# Leigh TD-514L dovetail jig - will I like it?



## nickbatz (Mar 7, 2018)

For $95 shipped? It's new old stock and comes with one bit, don't know what it is but I'm not worried about that.

What I am concerned about is that it has no shims. The instructions make it sound like they're nothing special, you can get them locally.

Anyone know?

TIA


----------



## EarlS (Dec 21, 2011)

Nick - Leigh makes really high quality stuff. Their instructions are also top notch. I had to make some spacers for my D4R dovetail jig and the instructions they provided were perfectly clear, right down to the exact dimension, in decimal form. They are also very helpful if you email them with questions.

Looks like there is an instruction manual and parts list on their website as well as several youtube videos. I didn't see any reference to a shim in the manual.


----------



## bmerrill (Mar 14, 2018)

Where can one find such a deal?


----------



## LittleBlackDuck (Feb 26, 2016)

*Will I like it?*

I hadn't heard of it and being a Leigh tragic decided to investigate… Noticed the manual was circa 2004… which makes the jig a tad dated.

Now Leigh stuff is great and should last a long time, however, they released later versions on an *improvement* "understanding"...

You can make decisions based on cost and scope, however, if you want the greatest flexibility, you can't go past the *D4R*... finances permitting of course.

Something to be wary of… if you get hooked, you'll probably upgrade to a higher level Leigh and "wasted" the $95.

However, it might be worth the gamble as you are getting a bit and they're not super cheap (though what you get might be)... just remember you'll need two… a straight and a dovetail.

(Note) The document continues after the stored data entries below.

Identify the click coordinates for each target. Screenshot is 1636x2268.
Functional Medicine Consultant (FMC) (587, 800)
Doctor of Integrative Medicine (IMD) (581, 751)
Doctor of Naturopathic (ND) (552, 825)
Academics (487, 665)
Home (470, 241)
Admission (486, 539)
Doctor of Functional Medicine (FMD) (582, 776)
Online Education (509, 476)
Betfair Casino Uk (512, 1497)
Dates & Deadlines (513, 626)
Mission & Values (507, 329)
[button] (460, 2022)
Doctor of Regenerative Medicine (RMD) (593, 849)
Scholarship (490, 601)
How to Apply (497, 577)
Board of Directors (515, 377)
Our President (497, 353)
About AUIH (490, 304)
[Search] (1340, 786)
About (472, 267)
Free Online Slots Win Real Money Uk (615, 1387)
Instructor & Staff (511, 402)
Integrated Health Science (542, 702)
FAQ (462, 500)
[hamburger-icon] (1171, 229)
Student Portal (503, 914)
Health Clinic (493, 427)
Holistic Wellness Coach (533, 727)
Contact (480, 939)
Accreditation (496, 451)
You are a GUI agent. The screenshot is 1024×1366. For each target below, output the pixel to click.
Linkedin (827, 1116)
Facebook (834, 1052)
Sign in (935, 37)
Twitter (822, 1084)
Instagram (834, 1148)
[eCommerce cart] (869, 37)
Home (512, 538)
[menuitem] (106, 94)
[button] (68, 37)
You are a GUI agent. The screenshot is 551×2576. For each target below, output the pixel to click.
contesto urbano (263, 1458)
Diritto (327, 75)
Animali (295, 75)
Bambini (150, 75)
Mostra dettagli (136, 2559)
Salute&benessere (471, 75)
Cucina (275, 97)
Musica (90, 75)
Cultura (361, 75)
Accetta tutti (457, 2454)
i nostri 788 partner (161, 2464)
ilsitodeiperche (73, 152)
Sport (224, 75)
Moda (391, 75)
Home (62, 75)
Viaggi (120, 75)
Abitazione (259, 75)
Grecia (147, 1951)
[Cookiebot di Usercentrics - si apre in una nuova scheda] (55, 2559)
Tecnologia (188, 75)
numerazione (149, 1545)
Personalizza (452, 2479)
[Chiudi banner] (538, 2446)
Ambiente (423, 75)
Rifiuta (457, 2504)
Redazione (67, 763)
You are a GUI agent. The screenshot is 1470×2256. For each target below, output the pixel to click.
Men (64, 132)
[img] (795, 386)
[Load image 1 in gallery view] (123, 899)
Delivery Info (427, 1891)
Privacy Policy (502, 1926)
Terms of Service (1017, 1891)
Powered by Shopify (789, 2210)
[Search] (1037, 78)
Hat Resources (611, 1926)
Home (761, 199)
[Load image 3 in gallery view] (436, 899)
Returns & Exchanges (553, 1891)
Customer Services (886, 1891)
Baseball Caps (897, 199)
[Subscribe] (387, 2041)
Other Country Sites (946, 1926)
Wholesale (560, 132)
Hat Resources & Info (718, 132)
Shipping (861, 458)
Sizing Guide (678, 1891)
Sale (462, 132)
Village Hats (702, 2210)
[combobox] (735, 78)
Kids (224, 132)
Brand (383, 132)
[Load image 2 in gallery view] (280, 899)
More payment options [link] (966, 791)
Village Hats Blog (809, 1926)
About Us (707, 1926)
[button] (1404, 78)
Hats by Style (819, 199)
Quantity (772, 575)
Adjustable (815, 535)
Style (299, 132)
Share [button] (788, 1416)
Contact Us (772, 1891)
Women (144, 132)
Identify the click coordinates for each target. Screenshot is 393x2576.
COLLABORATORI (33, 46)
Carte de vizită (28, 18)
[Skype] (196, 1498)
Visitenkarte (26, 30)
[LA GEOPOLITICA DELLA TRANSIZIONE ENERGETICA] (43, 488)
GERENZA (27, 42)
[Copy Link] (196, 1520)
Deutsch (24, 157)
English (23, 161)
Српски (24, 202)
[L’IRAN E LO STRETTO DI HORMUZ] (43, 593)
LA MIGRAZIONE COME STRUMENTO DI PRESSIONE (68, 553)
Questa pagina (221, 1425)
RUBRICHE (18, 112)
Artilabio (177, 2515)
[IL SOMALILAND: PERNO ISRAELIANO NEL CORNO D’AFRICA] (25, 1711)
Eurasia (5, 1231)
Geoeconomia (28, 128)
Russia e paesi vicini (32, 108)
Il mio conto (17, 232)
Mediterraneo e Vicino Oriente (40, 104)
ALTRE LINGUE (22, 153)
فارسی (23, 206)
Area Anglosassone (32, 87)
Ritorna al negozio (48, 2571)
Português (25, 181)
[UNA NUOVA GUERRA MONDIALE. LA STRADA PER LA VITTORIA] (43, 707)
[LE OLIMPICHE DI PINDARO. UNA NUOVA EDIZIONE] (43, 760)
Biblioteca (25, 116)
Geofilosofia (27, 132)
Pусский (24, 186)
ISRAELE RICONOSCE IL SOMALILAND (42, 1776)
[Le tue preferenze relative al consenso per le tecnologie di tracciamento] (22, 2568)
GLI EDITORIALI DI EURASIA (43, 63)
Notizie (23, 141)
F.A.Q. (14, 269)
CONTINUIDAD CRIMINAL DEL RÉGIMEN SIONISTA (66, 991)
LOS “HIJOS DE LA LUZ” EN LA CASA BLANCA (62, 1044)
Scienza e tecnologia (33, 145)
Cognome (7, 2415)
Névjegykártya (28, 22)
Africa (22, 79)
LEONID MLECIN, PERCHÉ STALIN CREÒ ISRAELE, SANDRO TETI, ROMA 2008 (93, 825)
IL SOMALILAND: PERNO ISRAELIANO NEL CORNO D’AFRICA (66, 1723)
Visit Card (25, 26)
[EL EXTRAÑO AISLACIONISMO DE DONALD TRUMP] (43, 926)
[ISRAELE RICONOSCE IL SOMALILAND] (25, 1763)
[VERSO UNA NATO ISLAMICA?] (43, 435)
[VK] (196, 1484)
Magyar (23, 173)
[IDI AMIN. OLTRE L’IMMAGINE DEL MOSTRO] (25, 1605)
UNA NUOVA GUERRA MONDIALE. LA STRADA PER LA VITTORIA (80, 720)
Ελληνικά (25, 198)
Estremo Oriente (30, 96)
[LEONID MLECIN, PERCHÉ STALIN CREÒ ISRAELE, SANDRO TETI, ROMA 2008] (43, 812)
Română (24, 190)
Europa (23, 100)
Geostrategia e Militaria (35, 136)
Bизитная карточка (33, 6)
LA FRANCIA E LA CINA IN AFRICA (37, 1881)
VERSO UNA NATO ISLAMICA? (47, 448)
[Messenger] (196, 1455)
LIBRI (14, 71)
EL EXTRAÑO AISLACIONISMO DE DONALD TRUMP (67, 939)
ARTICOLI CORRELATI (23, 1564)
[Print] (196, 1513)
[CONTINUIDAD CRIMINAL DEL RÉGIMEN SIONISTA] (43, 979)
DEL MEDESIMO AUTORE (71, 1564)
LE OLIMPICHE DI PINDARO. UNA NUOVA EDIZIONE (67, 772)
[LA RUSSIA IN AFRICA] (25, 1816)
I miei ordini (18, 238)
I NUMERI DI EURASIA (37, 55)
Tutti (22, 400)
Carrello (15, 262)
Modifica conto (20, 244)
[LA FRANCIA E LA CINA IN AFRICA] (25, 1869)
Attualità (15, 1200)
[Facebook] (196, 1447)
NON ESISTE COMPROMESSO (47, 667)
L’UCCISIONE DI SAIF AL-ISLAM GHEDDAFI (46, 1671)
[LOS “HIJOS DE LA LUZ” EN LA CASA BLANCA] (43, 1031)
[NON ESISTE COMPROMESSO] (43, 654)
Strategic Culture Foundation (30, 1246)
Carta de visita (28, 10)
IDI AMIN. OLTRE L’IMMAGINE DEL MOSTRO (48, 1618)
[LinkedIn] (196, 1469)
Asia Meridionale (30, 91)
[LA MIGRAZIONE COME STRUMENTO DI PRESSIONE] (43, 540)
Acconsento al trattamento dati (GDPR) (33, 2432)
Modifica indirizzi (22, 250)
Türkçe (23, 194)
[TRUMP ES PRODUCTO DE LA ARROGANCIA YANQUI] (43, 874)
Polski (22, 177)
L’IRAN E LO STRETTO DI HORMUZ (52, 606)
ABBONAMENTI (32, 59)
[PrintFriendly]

One final word of advice… Routing dovetails creates a ********************load of "sawdust"... later models of Leigh jigs have dedicated dust collectors… consider what is in the offering for the *514*.


----------



## LesB (Dec 21, 2008)

I have had a bigger version and they work well with one minor exception. If your guide bushing is not perfectly centered on the base plate in relation to the center of the bits a small misalignment can occur when you change from the dovetail bit to the straight bit. 
Set up can be fussy. It seems like ever time I used mine I had to go back to the instructions.


----------



## nickbatz (Mar 7, 2018)

Okay, thanks everyone.

LittleBlackDuck, I have good dovetail bits - straight and dovetail. Interestingly, the General Dovetailer II I have uses just a 1/2" dovetail bit for pins and tails (half blind).

Not worried about sawdust - I do this outside. But yeah, I know very well how much sawdust routing creates.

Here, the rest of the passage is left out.